KGB in the Third World by Mithrokhin and Pragmatic Thinking and Learning: Refactor Your Wetware by Andy Hunt.
 
The Structure of Scientific Revolutions, 3rd edition, by Thomas Kuhn differentiates between two kinds of scientific progress, as in that quote from SMAC. Normal science is the use of the current paradigm to solve scientific puzzles. Anomalies that don't fit such paradigms eventually lead to crises, which are resolved by the shifts in paradigm in so-called scientific revolutions. These paradigms are frameworks that structure scientific inquiry which are often incommensurable with each other as different ways of viewing the world. Thus, older paradigms are replace by newer ones, which leads to a sense of progress in the scientific world.

This edition contains a post-script dated 1969 which responds to many of the criticisms made about the work, some of which I picked up on. Particular forms of paradigms are specific to communities, which includes sub-fields. This explains the field of epigenetics for me, which does not invalidate the other fields of genetics but is still a different framework of how to explain genetic regulation. Kuhn also acknowledges the anecdotal survey made in the book using only the Copernican, Newtonian, Daltonian, and Maxwellian revolutions. He recognizes the need for a more detailed survey of scientific communities to better strengthen the notion of paradigm.

However, the book never answers why is it that science progresses through the mechanism laid out in the book. Maybe this is beyond the scope of what Kuhn intended. Nevertheless, it is an important issue to ponder.
 
However, the book never answers why is it that science progresses through the mechanism laid out in the book. Maybe this is beyond the scope of what Kuhn intended. Nevertheless, it is an important issue to ponder.
Well presumably because even a community like the scientific community is unable to intentionally steer the scientific ship, and instead that steering is done by social group dynamics, embodied in those paradigms. i.e. I do what others do or I am a crazy weirdo and nobody wants to play with me. Being this intention-lacking social machinery, any fundamental change to those paradigms is beyond decision, and requires a collective, more or less spontaneous, event, to get triggered.
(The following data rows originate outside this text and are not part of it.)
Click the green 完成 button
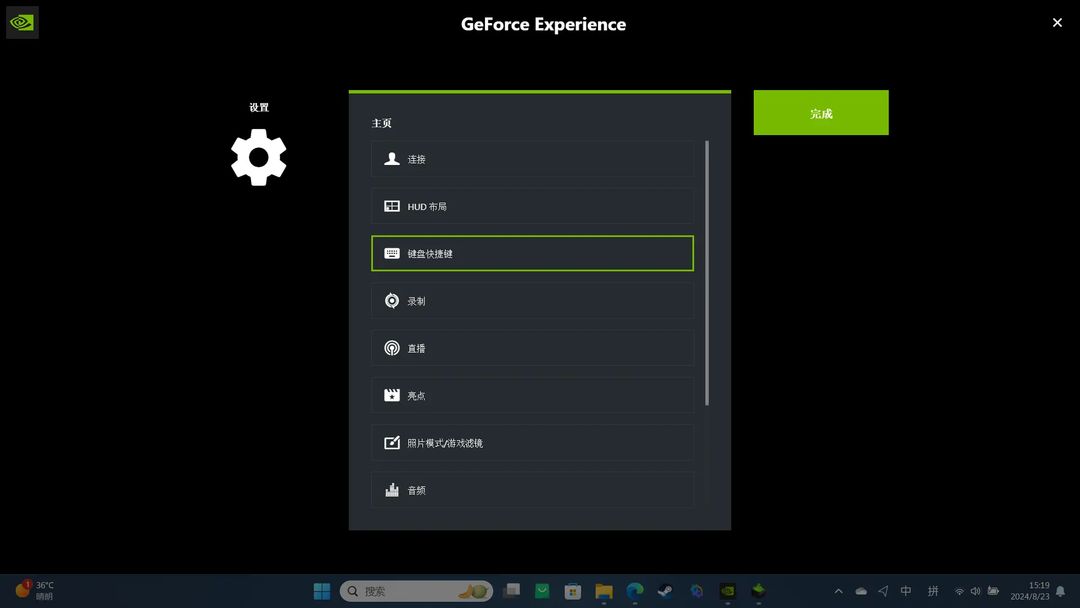This screenshot has height=608, width=1080. 820,112
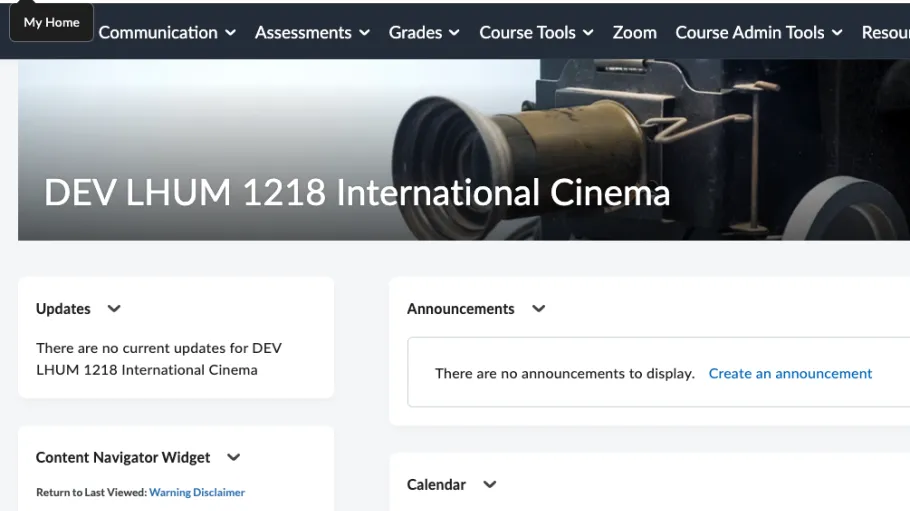Open the Zoom link in navbar
The width and height of the screenshot is (910, 511).
click(634, 32)
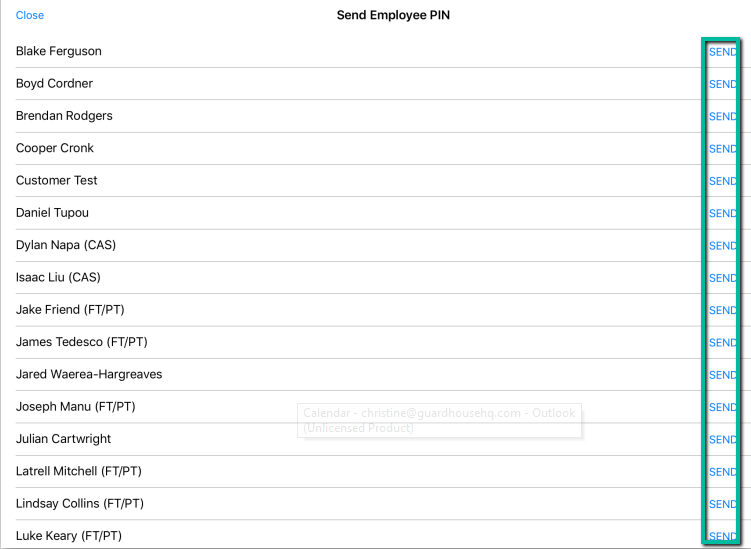The height and width of the screenshot is (549, 751).
Task: Send PIN to James Tedesco
Action: click(x=723, y=343)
And then it goes relatively abruptly and creative-destructive.
So basically the scientific community isn't that different than the Egyptian street mob, on a social organizational level.
Which brings us to the old conclusion: People suck in organizing themselves in groups where they do not know each other personally. Hence the dashing success of rigid hierarchies in politics and economics. But of course we do not want that in science.
However, as a great article I once read on science noted, using rigid hierarchies in specific research efforts can be highly effective to motivate scientists to do something useful. As the US military demonstrated, whose projects given to scientists have a decent track record of results.
 
Currently reading Blood Music by Greg Bear.

Very unnerving.
 
The Weapon Wizards by Yaakov Katz and Amir Bohbot talks about innovation in the Israeli military. A little too much chest-thumping about Israel about my taste. Apparently Israel invented drones, even though the US was already employing UAVs around the time of the Tonkin incident, when the IAF was still playing around with cameras attached to literal toy planes. The book also celebrates the "informality" created by the IDF in Israeli society. Those who have experienced being with Israeli tourists often use stronger words to describe it...
 
Ecclesiastes. Very brief book. He who throws down a wall shall be beaten by a snake.
I like the unintentionally comedic 'commentary' on some current greek versions (original text is from the ptolemaic era). Eg: "Vanity of vanities, all is vanity", is accompanied by "apart from faith in god". Ok :P
 
Been working my way through Romance of the Three Kingdoms on my breaks at work. I'm about 2/3 of the way through vol. II right now. Absolutely one of my favorite books, and, despite having read it numerous times already, I'm seeing it in a totally new light this time. It's just an absolute joy to read.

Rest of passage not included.